Ia menarik tubuh Sri ke dalam pelukannya, menahannya agar tak runtuh lebih dalam.
“Sudah, Sri… sudahlah. Ini bukan salahmu. Kamu sudah jadi ibu yang luar biasa, istri yang baik…” ucap Grilyanto dengan suara pelan di dekat telinga istrinya.
“Tapi aku nggak bisa menjaga Her, dia selalu menyakitimu, padahal kamu sudah banyak berkorban buat dia…”
Grilyanto menarik napas dalam-dalam. Ia memejamkan mata sejenak.
Luka di hatinya pun tak kecil. Heri adalah darah daging yang sudah dianggap seperti anak sendiri.
Tapi setiap kepercayaan yang diberi selalu berakhir dengan luka. Ia pun merasa kecewa namun di hadapan istrinya, ia tak ingin menambah luka yang sudah terlanjur dalam.
“Anak itu masih mencari jalannya, Sri. Tapi kamu... kamu tetap prioritas mas sekarang. Kamu dan Pramesh.”
Ia mencium ubun-ubun Sri dan mengelus punggungnya yang gemetar.
Pelukan itu menghangatkan hati Sri dan tangisnya mulai mereda meskipun hatinya masih sesak.
Ia tahu, suaminya telah menunjukkan cinta dan kesabaran yang tak terhingga.

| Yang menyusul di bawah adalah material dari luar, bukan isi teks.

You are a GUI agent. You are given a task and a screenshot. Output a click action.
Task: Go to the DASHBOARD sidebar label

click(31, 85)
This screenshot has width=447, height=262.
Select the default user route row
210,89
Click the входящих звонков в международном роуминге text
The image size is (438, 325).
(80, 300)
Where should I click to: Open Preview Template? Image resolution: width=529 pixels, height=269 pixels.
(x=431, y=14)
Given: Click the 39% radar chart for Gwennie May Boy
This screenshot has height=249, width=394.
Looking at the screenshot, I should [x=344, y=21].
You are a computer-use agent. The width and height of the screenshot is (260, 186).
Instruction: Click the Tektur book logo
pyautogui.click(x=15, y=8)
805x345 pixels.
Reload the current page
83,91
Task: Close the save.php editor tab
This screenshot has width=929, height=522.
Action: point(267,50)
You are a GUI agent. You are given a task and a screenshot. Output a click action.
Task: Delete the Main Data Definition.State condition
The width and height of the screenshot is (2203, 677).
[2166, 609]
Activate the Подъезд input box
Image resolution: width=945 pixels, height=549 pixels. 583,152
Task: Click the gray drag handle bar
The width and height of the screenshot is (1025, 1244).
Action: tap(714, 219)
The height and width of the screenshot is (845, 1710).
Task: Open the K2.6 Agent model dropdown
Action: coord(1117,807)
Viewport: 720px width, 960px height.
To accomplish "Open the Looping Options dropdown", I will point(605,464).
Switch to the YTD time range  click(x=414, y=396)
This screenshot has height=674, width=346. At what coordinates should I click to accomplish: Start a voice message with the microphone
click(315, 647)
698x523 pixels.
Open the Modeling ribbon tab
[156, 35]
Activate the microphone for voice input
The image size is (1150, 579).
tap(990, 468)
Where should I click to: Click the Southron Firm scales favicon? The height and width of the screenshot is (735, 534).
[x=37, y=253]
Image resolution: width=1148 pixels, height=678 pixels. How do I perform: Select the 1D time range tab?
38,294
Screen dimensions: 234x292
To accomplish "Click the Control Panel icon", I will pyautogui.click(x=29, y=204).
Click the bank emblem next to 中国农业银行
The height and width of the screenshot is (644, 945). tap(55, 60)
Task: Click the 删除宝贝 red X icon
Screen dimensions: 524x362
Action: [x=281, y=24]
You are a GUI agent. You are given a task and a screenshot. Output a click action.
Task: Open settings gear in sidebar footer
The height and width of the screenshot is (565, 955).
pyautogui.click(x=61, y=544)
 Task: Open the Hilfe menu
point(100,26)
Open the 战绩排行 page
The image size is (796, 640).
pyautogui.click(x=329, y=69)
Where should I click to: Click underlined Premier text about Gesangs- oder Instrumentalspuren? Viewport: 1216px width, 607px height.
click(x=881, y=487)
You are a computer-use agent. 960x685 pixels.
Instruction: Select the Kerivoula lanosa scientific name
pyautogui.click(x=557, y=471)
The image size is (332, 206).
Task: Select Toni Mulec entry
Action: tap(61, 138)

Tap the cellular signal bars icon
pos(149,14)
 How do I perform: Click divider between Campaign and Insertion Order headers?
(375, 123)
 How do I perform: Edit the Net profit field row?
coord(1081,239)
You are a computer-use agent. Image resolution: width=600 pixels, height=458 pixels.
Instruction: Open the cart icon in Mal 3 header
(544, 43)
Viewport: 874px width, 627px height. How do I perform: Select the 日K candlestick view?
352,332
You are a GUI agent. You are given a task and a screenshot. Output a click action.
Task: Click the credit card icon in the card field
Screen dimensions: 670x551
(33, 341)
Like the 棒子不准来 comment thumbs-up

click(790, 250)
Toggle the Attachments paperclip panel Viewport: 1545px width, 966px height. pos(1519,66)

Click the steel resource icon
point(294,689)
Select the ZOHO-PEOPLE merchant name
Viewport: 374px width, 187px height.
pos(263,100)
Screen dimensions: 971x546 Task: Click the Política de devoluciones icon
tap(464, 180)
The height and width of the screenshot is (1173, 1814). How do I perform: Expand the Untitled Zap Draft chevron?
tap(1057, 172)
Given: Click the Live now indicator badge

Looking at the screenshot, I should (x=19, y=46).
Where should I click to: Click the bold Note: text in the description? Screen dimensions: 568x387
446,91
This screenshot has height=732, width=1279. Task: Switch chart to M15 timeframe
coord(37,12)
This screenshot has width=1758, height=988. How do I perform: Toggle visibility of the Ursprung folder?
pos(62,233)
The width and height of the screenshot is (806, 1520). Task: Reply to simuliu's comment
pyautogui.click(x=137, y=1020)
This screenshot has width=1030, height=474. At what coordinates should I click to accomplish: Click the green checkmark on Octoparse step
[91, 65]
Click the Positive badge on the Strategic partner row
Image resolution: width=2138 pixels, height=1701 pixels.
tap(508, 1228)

Di luar, matahari mulai naik perlahan, menyinari rumah kecil mereka yang pagi itu kembali diuji.
Tapi di dalam rumah, dua orang yang saling menggenggam, saling bertahan, membuktikan bahwa cinta sejati bukan hanya bertahan di saat bahagia melainkan juga ketika dunia runtuh berkali-kali, dan mereka tetap memilih saling memeluk, bukan melepaskan.